▶ **Required work**
Please rewrite the material below with "Where should I click to" swapped for "Where should I tap to" wherever it occurs, leaving everything else unchanged.

# START OF Dataset records

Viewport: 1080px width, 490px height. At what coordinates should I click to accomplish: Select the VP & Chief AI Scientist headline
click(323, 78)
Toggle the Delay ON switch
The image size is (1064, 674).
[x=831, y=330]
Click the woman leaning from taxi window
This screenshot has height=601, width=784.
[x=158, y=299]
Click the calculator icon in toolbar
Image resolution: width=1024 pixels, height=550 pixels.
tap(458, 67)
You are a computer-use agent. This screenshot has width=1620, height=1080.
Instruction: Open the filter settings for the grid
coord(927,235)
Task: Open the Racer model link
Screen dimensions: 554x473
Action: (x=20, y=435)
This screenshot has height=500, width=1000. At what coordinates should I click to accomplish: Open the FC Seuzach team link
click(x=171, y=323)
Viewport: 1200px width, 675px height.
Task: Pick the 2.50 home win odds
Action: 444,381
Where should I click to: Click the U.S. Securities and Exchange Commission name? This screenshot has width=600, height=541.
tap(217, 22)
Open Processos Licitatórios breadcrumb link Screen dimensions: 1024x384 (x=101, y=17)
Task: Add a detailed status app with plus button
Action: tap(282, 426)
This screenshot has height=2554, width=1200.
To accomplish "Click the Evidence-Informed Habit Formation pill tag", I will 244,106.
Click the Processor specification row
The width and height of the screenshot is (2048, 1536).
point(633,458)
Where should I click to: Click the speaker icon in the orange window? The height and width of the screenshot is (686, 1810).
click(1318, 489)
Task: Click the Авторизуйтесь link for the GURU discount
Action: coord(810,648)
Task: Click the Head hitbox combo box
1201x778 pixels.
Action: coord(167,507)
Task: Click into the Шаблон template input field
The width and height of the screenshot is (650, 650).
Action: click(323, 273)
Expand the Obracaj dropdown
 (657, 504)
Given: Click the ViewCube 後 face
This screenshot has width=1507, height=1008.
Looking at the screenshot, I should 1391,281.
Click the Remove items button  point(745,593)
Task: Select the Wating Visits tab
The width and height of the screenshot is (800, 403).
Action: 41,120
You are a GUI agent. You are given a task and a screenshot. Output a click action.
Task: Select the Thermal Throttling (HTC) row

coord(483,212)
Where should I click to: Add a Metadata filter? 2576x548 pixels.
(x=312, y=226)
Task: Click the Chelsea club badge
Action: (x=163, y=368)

# END OF Dataset records

▶ **Final result**
Viewport: 1080px width, 490px height. At what coordinates should I click to accomplish: Select the VP & Chief AI Scientist headline
click(323, 78)
Toggle the Delay ON switch
The image size is (1064, 674).
[x=831, y=330]
Click the woman leaning from taxi window
This screenshot has height=601, width=784.
[x=158, y=299]
Click the calculator icon in toolbar
Image resolution: width=1024 pixels, height=550 pixels.
tap(458, 67)
You are a computer-use agent. This screenshot has width=1620, height=1080.
Instruction: Open the filter settings for the grid
coord(927,235)
Task: Open the Racer model link
Screen dimensions: 554x473
Action: (x=20, y=435)
This screenshot has height=500, width=1000. At what coordinates should I click to accomplish: Open the FC Seuzach team link
click(x=171, y=323)
Viewport: 1200px width, 675px height.
Task: Pick the 2.50 home win odds
Action: 444,381
Where should I tap to: Click the U.S. Securities and Exchange Commission name? This screenshot has width=600, height=541.
tap(217, 22)
Open Processos Licitatórios breadcrumb link Screen dimensions: 1024x384 (x=101, y=17)
Task: Add a detailed status app with plus button
Action: tap(282, 426)
This screenshot has height=2554, width=1200.
To accomplish "Click the Evidence-Informed Habit Formation pill tag", I will 244,106.
Click the Processor specification row
The width and height of the screenshot is (2048, 1536).
point(633,458)
Where should I tap to: Click the speaker icon in the orange window? The height and width of the screenshot is (686, 1810).
click(1318, 489)
Task: Click the Авторизуйтесь link for the GURU discount
Action: coord(810,648)
Task: Click the Head hitbox combo box
1201x778 pixels.
Action: coord(167,507)
Task: Click into the Шаблон template input field
The width and height of the screenshot is (650, 650).
Action: click(323, 273)
Expand the Obracaj dropdown
 (657, 504)
Given: Click the ViewCube 後 face
This screenshot has width=1507, height=1008.
Looking at the screenshot, I should 1391,281.
Click the Remove items button  point(745,593)
Task: Select the Wating Visits tab
The width and height of the screenshot is (800, 403).
Action: 41,120
You are a GUI agent. You are given a task and a screenshot. Output a click action.
Task: Select the Thermal Throttling (HTC) row

coord(483,212)
Where should I tap to: Add a Metadata filter? 2576x548 pixels.
(x=312, y=226)
Task: Click the Chelsea club badge
Action: (x=163, y=368)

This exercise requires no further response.